> _Task data_:
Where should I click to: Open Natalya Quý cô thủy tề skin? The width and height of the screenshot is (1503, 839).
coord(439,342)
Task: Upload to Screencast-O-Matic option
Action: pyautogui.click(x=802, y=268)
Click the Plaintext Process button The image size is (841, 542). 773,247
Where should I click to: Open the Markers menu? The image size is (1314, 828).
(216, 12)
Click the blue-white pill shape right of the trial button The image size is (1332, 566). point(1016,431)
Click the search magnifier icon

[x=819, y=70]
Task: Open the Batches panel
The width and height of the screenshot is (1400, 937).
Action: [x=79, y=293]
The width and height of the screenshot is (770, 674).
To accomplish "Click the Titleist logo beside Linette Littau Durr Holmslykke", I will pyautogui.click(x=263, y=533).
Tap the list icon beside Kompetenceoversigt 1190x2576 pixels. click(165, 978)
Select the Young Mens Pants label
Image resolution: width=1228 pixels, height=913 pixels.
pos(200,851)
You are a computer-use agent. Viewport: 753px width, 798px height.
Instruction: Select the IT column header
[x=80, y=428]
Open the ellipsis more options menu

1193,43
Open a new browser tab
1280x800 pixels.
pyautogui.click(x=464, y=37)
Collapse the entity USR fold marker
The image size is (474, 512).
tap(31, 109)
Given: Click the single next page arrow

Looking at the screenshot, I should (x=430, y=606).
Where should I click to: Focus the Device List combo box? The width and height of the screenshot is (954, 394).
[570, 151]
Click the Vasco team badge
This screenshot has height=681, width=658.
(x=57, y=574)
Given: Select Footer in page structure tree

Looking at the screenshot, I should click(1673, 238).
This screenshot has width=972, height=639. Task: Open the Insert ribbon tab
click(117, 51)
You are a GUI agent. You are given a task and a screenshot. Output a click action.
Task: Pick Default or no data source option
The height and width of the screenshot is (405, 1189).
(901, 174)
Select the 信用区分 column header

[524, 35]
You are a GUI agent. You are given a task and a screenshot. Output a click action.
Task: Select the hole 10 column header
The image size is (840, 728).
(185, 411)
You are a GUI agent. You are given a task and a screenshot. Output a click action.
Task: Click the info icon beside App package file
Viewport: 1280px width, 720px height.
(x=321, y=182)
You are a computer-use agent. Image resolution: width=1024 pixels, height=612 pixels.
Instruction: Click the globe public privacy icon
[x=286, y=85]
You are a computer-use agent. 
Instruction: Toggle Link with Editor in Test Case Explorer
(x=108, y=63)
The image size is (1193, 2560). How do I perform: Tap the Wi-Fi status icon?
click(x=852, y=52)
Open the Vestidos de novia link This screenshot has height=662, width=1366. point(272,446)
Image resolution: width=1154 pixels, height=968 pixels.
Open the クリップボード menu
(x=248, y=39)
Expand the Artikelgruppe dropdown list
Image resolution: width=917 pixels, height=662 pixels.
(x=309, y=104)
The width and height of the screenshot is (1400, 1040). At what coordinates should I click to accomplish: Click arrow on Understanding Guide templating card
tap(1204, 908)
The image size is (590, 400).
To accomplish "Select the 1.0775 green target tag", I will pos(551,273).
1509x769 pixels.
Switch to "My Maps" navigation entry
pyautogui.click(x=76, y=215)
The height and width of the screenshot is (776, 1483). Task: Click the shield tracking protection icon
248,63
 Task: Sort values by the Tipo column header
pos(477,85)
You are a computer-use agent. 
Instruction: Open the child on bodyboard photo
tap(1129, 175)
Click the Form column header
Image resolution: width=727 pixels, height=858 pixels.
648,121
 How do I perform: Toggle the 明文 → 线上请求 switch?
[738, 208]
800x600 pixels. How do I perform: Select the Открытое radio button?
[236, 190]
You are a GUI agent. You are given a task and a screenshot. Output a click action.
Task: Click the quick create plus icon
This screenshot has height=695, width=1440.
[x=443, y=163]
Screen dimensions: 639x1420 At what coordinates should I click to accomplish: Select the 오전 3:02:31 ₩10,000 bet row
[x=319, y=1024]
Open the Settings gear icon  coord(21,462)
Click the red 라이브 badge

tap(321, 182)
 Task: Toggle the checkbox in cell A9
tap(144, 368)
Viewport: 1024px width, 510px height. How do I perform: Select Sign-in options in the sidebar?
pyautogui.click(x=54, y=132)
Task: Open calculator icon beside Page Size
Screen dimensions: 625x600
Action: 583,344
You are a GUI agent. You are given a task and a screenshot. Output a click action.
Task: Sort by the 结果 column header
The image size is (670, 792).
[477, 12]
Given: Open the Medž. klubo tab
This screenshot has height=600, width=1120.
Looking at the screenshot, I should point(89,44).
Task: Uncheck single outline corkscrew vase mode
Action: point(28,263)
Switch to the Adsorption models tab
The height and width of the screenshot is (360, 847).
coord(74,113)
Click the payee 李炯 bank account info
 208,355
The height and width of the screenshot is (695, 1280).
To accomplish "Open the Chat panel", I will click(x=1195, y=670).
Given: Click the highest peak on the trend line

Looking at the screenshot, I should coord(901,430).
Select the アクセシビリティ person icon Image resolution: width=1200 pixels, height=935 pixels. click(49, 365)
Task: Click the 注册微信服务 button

> _How to complete this task_: Retype, exactly and in full, the lines above from the one containing "The image size is (670, 792)." through the one containing "Given: Open the Medž. klubo tab".

> _Task response_:
The image size is (670, 792).
[477, 12]
Given: Open the Medž. klubo tab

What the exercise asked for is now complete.